SOURCE DOCUMENT:
== Segment start ==

Central core disease (CCD), also known as central core myopathy, is an autosomal dominantly inherited muscle disorder present from birth that negatively affects the skeletal muscles. It was first described by Shy and Magee in 1956. It is characterized by the appearance of the myofibril under the microscope.

Signs and symptoms
The symptoms of CCD are variable, but usually involve hypotonia (decreased muscle tone) at birth, mild delay in child development (highly variable between cases), weakness of the facial muscles, and skeletal malformations such as scoliosis and hip dislocation.

CCD is usually diagnosed in infancy or childhood, but some patients remain asymptomatic until adulthood to middle age. While generally not progressive, there appears to be a growing number of people who do experience a slow clinically significant progression of symptomatology. These cases may be due to the large number of mutations of ryanodine receptor malfunction, and with continued research may be found to be clinical variants.

Pathophysiology

Central core disease is inherited in an autosomal dominant fashion. Most cases have demonstrable mutations in the ryanodine receptor type 1 (RYR1) gene, which are often de novo (newly developed). People with CCD are at increased risk for developing malignant hyperthermia (MH) when receiving general anesthesia.

== Segment end ==

EXTRACTED RECORDS:
== Segment start ==

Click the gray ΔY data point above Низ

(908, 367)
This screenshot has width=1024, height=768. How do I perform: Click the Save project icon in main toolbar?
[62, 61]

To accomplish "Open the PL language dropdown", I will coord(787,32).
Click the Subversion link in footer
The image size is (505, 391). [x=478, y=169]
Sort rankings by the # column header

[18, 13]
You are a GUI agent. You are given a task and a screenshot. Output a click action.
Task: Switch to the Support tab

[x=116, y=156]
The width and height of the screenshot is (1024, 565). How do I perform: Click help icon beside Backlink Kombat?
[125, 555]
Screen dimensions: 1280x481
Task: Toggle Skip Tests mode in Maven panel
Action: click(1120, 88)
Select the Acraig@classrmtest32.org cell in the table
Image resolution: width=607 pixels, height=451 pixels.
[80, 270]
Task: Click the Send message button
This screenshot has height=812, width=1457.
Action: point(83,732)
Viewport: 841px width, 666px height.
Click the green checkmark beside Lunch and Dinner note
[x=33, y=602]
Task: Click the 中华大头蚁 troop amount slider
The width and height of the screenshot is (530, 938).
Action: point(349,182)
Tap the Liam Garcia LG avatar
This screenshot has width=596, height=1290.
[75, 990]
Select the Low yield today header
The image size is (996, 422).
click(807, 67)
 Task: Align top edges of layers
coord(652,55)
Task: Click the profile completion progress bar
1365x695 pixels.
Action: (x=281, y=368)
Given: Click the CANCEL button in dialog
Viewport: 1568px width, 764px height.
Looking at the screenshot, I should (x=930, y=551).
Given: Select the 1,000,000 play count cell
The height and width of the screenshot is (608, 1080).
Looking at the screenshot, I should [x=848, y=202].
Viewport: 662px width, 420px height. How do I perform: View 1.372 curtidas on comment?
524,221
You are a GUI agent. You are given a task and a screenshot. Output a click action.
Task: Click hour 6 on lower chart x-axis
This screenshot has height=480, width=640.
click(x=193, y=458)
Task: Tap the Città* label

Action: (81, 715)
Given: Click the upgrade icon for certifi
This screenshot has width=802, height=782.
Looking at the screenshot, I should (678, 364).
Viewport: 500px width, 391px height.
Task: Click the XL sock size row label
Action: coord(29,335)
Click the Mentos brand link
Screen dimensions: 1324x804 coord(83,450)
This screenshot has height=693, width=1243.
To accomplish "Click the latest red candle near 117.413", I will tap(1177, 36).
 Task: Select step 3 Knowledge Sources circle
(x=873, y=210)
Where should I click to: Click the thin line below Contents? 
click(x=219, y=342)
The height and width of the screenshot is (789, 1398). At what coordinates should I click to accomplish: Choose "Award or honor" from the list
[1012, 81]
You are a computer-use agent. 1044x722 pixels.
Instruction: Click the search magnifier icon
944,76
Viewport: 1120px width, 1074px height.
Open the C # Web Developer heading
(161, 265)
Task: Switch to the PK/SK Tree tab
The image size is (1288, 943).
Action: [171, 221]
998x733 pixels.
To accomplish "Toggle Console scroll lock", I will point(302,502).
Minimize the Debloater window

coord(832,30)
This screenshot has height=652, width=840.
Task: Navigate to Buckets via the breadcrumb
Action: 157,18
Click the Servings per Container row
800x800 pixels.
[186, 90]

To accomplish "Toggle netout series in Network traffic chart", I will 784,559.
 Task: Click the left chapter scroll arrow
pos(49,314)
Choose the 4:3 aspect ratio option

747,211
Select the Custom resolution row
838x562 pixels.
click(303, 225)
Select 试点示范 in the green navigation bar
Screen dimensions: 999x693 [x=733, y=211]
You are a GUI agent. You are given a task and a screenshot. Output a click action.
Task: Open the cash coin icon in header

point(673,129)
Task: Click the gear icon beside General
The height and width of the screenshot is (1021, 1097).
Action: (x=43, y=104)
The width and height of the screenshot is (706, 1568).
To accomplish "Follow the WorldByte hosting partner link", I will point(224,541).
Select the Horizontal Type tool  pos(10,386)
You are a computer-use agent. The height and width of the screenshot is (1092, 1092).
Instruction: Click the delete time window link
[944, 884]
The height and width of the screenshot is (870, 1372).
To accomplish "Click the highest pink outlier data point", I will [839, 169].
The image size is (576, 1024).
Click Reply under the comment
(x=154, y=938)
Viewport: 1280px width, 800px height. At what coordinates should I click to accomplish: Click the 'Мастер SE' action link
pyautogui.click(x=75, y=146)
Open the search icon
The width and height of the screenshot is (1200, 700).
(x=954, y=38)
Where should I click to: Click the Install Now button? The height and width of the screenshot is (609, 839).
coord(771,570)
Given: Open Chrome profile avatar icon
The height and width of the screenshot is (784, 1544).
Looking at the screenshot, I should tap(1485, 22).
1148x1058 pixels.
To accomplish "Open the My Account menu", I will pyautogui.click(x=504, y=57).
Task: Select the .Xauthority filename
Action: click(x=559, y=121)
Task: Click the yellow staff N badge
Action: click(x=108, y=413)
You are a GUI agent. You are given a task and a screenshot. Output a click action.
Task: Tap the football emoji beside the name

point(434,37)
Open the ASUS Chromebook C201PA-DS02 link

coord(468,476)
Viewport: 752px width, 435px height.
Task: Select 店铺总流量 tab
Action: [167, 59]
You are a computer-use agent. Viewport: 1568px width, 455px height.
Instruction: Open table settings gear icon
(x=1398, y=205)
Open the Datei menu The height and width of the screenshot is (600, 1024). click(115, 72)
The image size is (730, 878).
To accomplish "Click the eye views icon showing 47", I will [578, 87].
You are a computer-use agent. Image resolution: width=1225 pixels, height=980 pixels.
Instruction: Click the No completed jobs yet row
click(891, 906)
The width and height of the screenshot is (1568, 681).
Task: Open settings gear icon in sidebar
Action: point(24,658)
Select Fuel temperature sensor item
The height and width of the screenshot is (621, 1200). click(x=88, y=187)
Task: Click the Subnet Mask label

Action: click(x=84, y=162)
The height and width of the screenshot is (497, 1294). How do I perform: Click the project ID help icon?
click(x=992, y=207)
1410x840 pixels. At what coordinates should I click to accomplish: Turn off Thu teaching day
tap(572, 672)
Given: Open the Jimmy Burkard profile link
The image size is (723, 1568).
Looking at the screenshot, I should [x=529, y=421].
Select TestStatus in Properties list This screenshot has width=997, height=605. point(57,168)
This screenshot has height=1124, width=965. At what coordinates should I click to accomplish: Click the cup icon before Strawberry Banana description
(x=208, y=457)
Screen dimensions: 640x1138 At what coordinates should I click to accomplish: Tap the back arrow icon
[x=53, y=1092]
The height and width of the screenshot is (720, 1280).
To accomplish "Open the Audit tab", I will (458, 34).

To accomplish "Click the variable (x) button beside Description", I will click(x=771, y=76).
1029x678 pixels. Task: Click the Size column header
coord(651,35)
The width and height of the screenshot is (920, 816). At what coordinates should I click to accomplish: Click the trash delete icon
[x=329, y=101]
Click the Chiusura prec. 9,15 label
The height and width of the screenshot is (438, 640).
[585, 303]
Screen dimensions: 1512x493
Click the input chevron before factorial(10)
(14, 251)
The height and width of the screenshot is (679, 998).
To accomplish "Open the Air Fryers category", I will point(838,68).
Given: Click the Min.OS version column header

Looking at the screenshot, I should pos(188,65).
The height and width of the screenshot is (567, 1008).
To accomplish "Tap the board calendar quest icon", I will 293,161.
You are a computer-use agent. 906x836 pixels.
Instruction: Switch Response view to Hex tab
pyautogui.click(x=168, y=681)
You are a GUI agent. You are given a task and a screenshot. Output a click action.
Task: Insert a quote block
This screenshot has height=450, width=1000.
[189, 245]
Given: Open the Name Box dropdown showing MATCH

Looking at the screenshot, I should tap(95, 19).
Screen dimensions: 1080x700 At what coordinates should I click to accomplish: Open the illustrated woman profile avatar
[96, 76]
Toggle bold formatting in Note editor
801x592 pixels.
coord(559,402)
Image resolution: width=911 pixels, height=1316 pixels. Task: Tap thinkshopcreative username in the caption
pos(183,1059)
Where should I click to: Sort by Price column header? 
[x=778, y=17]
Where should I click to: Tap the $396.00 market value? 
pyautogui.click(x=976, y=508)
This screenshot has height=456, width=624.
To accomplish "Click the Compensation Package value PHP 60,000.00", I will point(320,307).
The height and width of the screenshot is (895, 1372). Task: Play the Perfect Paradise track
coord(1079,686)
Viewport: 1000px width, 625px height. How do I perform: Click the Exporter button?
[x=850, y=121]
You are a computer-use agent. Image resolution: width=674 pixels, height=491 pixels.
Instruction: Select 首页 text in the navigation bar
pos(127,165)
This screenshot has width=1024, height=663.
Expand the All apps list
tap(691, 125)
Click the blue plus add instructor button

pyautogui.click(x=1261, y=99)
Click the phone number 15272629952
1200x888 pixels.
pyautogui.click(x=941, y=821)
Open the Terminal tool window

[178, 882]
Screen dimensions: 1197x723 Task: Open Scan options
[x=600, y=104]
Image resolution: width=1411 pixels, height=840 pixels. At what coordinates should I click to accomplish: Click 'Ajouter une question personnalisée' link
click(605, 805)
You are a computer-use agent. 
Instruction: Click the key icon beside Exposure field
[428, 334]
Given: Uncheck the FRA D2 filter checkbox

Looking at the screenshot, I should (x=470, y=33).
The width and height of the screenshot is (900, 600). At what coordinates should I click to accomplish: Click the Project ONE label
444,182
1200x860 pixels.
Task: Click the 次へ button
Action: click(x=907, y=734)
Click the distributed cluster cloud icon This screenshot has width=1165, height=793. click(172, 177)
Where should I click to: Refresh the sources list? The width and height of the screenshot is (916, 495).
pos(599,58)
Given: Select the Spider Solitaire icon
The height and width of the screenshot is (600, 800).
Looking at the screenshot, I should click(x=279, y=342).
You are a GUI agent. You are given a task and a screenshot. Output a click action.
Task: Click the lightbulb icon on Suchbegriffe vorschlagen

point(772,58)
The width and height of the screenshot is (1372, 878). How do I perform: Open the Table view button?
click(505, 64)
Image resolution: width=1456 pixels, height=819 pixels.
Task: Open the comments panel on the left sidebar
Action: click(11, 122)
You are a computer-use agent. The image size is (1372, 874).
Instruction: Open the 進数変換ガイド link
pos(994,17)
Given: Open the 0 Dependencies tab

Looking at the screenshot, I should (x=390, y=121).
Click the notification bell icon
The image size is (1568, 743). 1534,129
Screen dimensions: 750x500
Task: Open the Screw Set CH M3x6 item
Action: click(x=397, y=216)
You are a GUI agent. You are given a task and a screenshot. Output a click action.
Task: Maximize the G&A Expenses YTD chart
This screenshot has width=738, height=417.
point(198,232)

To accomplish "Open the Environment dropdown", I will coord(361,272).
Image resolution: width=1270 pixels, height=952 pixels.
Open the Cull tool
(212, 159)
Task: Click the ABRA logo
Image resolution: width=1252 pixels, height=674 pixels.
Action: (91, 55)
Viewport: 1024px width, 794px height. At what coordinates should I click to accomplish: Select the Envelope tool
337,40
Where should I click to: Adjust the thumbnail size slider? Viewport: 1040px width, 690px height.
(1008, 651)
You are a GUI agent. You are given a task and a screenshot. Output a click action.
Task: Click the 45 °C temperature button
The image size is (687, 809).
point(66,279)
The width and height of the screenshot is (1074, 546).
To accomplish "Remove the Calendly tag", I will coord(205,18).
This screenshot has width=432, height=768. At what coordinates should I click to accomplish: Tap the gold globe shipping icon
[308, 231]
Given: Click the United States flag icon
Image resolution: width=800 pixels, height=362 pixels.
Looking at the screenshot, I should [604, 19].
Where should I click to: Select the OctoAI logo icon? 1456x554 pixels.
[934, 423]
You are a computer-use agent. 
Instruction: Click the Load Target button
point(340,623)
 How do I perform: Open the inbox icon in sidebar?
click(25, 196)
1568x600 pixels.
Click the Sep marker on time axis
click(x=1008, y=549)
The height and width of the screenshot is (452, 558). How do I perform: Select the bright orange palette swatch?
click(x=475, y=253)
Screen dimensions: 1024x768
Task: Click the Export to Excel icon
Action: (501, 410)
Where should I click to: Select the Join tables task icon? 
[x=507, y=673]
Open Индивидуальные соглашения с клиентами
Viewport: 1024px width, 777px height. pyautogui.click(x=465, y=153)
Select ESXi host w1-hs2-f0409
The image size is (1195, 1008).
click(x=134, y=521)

== Segment end ==

PROBLEM DESCRIPTION:
Using the text on central core disease, answer these questions:
(a) Who first described the disease, and in what year?
(b) At what stage of life is it usually diagnosed?
(c) What condition are people with it at increased risk of developing when they receive general anesthesia?

ANSWER SPACE:
(a) Shy and Magee, in 1956.
(b) In infancy or childhood.
(c) Malignant hyperthermia (MH).